The total patient cohort included 40 males (76.9%) and 12 females (23.1%), with a mean age of 42.2 years (SD = 17.1). However, within the subgroups, gender distribution differed: 84.6% of the SMI group were male (n = 22), compared to 69.2% in the tracheostomy group (n = 18), but this difference was not statistically significant (p = 0.323). Conversely, the mean age was significantly higher in the tracheostomy group (45 ± 17.4 years) than in the SMI group (39 ± 16.3 years, p < 0.001).
Regarding associated injuries, the tracheostomy group had a higher prevalence of concomitant systemic trauma compared to the SMI group. Specifically, patients undergoing tracheostomy exhibited injuries such as frontal brain hematoma (19.2%, n = 5), post-traumatic epilepsy (11.5%, n = 3), and thoracic fractures (including rib and vertebral fractures) in 15.4% of cases (n = 4). Additionally, upper limb fractures were observed in 7.7% of patients (n = 2), and complex injuries involving multiple systems (e.g., pulmonary embolism and cervical fractures) were present in 11.5% (n = 3). In contrast, the SMI group demonstrated fewer associated injuries overall, with 7.7% (n = 2) exhibiting minor rib fractures and 11.5% (n = 3) showing isolated brain contusions.

________________________________________

• [Activity A]
In the text on the patient cohort, what was the mean age of the total cohort?
• [Activity B]
Say whether each statement agrees with the text on the patient cohort, answering yes or no and quoting the deciding words. (i) The gender difference between the SMI and tracheostomy groups was statistically significant. (ii) Frontal brain hematoma occurred in 19.2% of the tracheostomy group. (iii) The SMI group had a higher mean age than the tracheostomy group.

Data items
________________________________________

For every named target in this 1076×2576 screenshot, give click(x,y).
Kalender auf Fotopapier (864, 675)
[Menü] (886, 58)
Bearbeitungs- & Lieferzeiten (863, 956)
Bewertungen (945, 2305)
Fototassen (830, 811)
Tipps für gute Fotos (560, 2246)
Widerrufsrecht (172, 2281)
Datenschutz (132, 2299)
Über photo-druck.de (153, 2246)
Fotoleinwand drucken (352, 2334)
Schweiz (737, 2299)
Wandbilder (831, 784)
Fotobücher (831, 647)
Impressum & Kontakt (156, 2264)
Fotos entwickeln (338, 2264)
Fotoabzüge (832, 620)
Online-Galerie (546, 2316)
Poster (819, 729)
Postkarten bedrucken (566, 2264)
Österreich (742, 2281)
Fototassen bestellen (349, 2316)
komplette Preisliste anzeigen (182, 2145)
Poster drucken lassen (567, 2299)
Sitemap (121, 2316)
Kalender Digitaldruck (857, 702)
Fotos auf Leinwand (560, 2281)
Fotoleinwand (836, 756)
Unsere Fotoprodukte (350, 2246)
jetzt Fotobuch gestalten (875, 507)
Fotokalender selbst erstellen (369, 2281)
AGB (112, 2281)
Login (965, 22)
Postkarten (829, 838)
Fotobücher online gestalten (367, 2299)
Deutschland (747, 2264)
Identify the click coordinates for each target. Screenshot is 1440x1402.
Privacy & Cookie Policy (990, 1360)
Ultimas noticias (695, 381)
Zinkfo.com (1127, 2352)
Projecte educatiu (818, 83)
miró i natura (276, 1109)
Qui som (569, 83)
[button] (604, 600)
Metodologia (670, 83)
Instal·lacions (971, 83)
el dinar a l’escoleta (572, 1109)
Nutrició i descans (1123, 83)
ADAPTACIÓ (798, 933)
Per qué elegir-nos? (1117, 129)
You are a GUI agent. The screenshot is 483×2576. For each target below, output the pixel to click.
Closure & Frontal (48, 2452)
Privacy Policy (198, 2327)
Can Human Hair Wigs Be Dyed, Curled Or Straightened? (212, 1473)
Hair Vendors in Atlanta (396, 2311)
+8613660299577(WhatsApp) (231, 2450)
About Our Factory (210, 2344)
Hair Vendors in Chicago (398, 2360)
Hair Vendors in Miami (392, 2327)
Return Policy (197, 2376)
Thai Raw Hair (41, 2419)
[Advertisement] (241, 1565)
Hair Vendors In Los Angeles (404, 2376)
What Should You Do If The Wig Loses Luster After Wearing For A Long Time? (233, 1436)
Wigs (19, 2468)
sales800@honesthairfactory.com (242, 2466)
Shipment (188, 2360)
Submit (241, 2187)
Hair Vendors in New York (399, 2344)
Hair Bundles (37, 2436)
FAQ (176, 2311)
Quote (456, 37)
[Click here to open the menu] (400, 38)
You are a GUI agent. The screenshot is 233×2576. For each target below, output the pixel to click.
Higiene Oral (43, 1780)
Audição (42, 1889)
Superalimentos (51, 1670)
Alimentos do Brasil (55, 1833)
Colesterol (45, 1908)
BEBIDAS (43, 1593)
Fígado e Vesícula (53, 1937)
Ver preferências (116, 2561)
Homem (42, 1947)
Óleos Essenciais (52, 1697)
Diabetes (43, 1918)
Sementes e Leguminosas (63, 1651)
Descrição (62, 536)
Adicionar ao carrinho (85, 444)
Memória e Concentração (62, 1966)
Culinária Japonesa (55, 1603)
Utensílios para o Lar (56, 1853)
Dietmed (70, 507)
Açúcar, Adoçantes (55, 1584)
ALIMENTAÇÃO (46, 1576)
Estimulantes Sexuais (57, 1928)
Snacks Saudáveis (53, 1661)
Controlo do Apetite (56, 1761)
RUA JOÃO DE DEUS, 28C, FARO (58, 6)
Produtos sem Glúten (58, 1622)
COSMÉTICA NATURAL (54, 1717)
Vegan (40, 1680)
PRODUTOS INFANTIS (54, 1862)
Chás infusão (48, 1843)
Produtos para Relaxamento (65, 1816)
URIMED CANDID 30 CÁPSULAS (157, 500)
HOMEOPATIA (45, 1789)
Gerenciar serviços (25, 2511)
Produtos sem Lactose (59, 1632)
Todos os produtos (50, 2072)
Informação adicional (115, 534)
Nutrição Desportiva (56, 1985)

________________________________________

• [Response area A]
42.2 years (SD = 17.1).

• [Response area B]
(i) No: "this difference was not statistically significant (p = 0.323)"
(ii) Yes: "frontal brain hematoma (19.2%, n = 5)"
(iii) No: "the mean age was significantly higher in the tracheostomy group (45 ± 17.4 years) than in the SMI group (39 ± 16.3 years, p < 0.001)"